Copy only the lines from the one containing "Select the 1/16 beat loop length" through the final line of the records below, exactly as written, with no pictures.

Available data
_ _ _

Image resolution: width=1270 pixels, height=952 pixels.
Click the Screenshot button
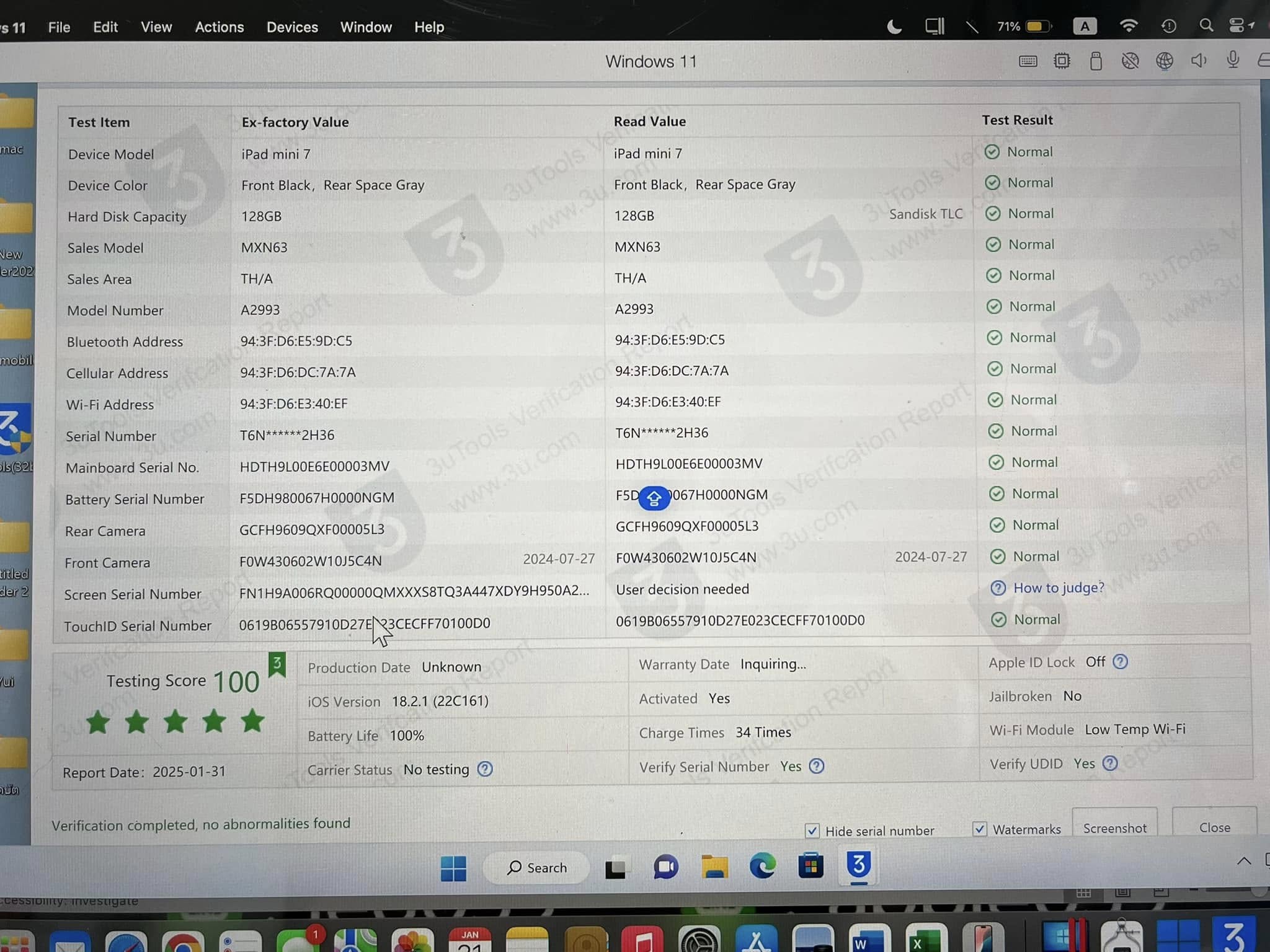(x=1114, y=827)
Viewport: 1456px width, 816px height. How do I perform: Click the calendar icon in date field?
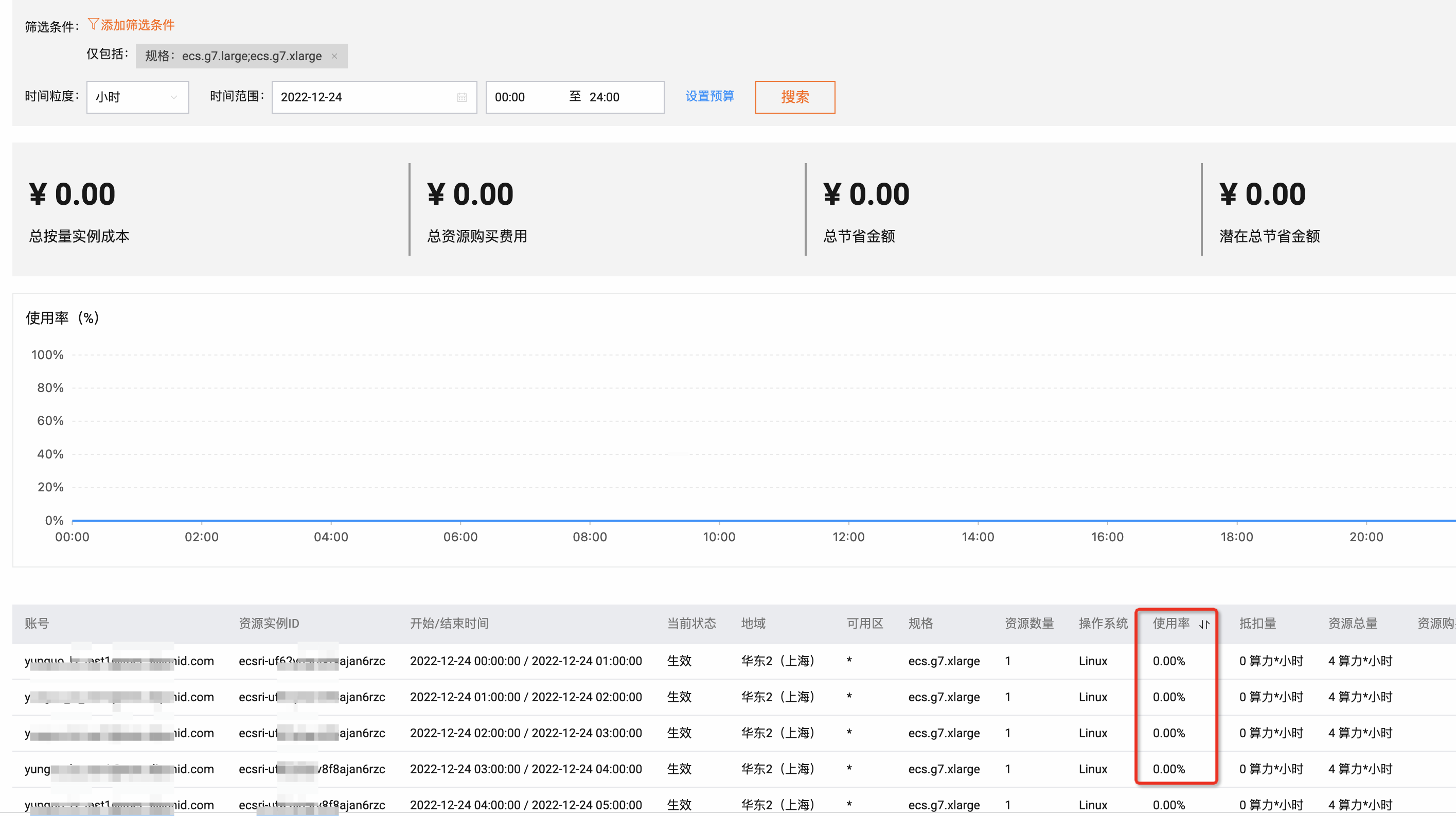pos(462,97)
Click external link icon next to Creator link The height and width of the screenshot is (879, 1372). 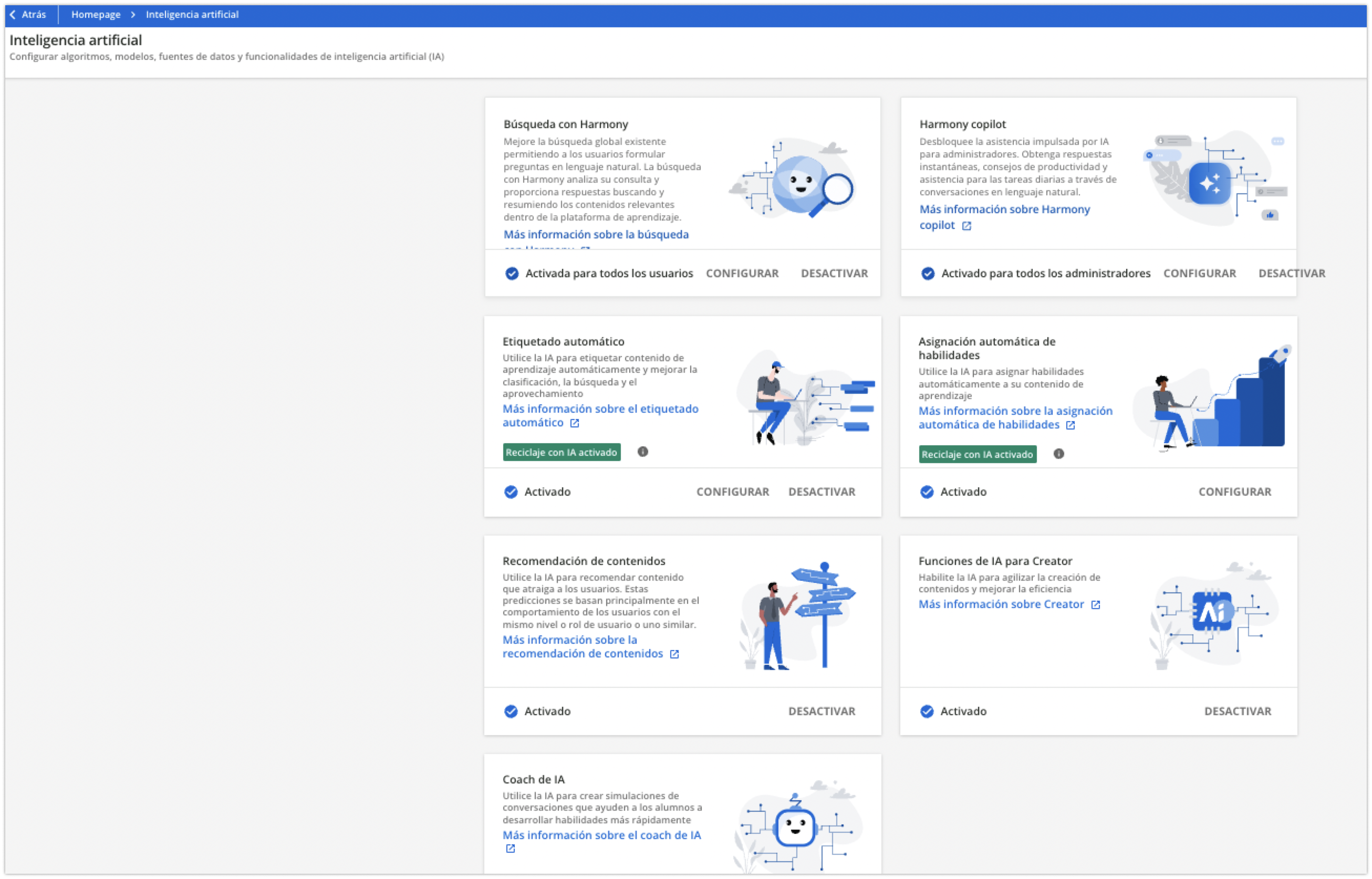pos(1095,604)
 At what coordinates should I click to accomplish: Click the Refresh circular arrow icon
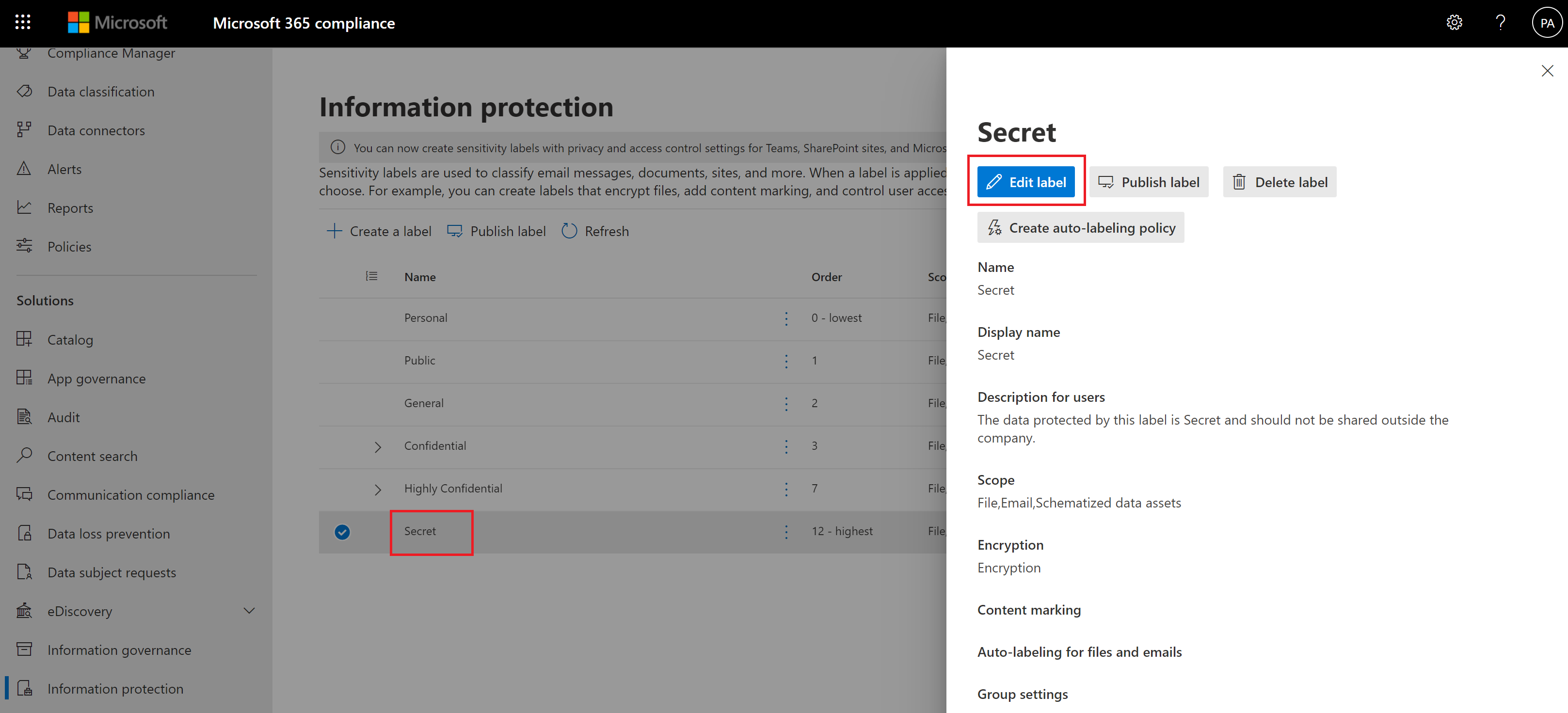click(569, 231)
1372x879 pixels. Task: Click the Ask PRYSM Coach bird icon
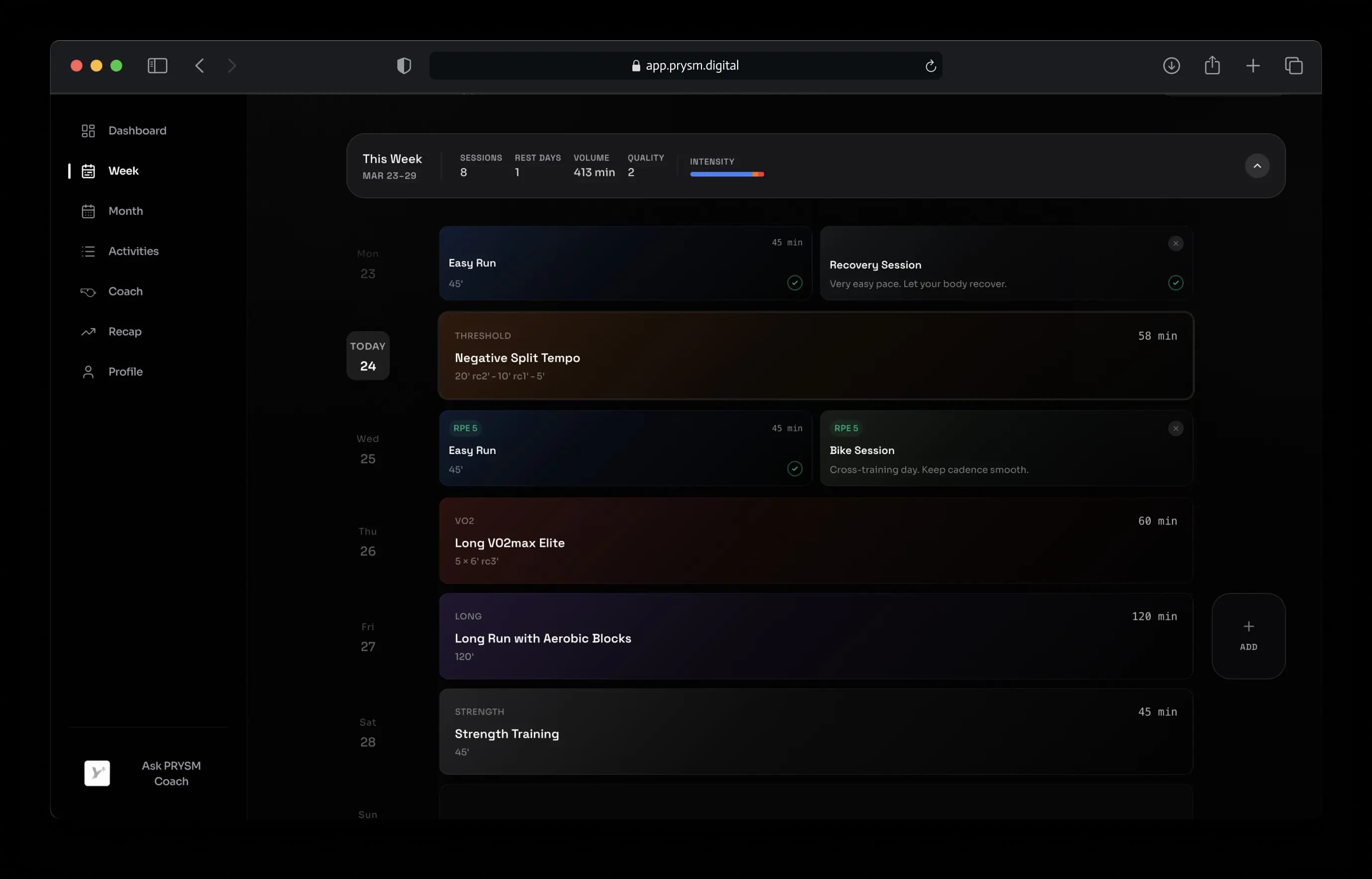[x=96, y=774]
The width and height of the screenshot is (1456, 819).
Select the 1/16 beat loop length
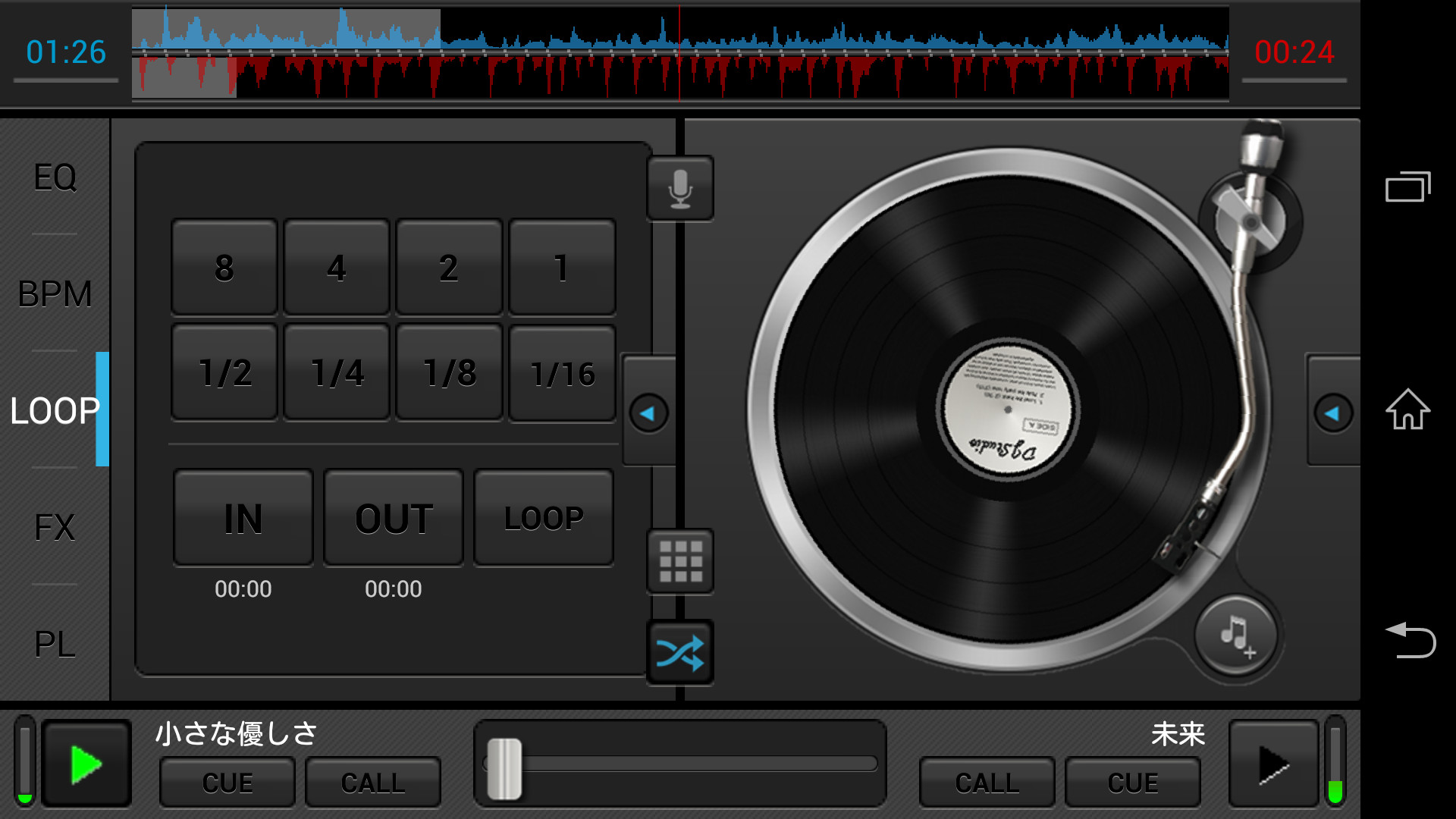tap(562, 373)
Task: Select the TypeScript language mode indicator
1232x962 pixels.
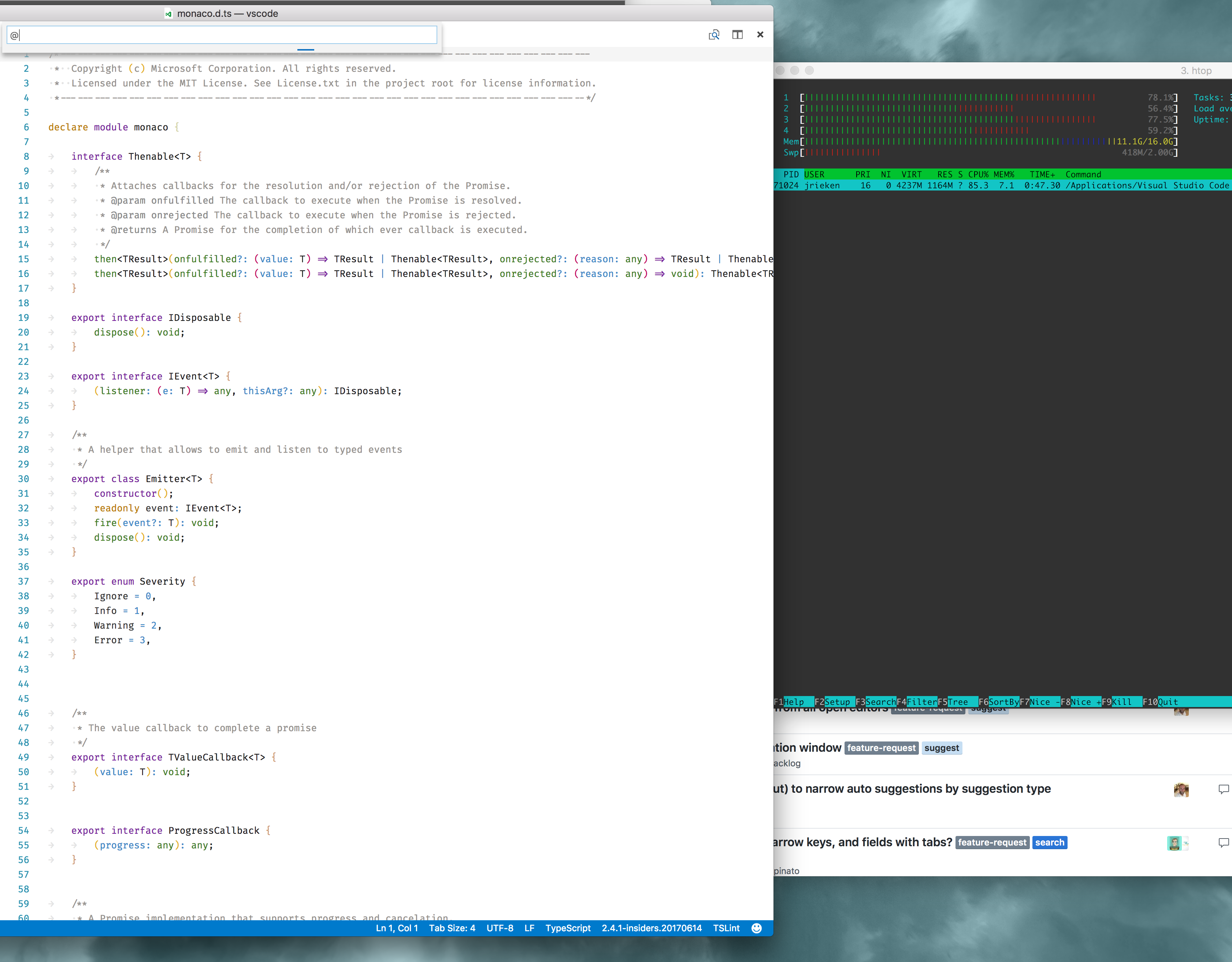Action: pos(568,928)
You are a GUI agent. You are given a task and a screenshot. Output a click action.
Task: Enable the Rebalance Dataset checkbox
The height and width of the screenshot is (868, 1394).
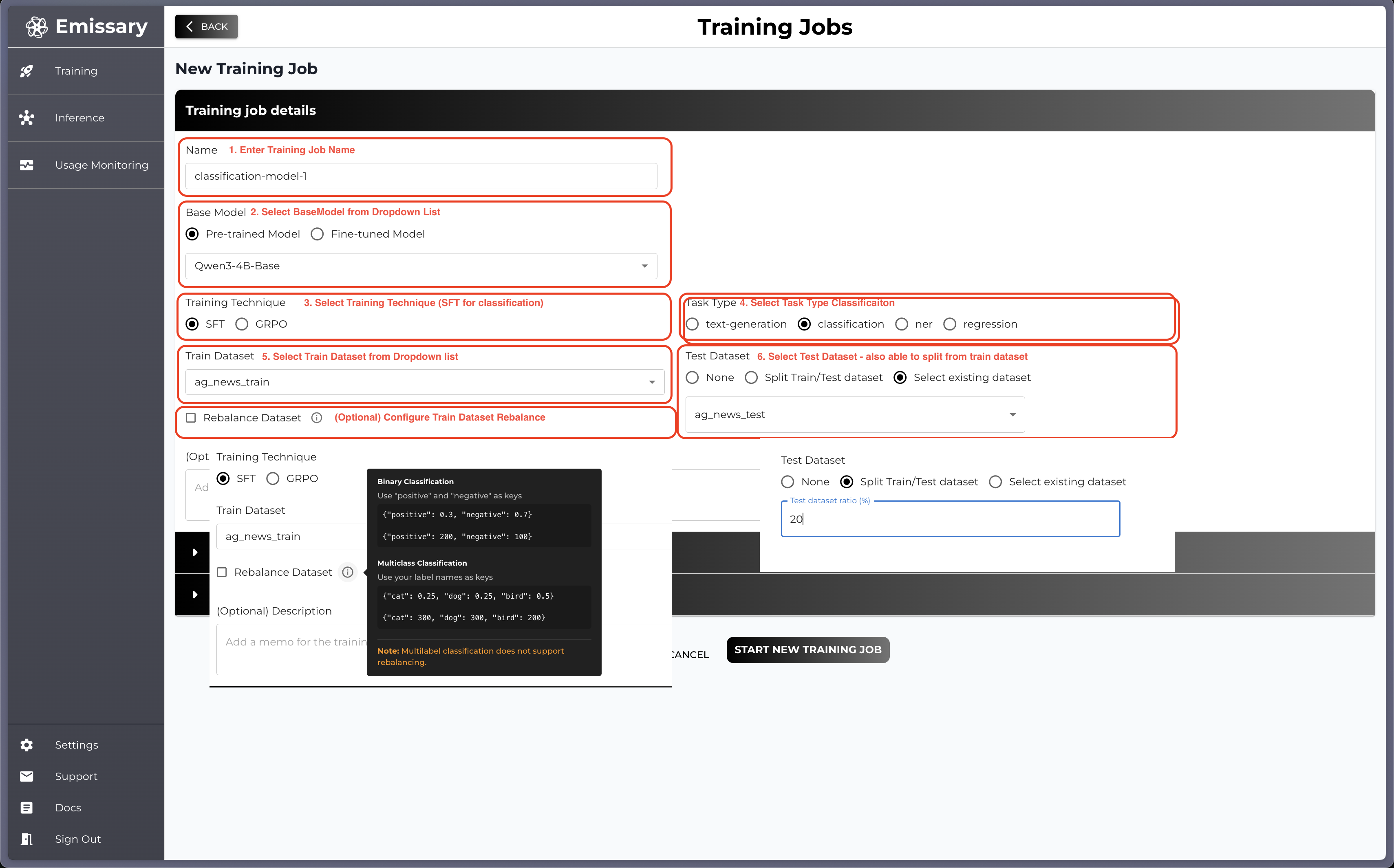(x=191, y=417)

_ _ _

Output of the exercise
Select the 1/16 beat loop length
tap(562, 373)
Task: Select the TypeScript language mode indicator
1232x962 pixels.
Action: pos(568,928)
You are a GUI agent. You are given a task and a screenshot. Output a click action.
Task: Enable the Rebalance Dataset checkbox
The height and width of the screenshot is (868, 1394).
(x=191, y=417)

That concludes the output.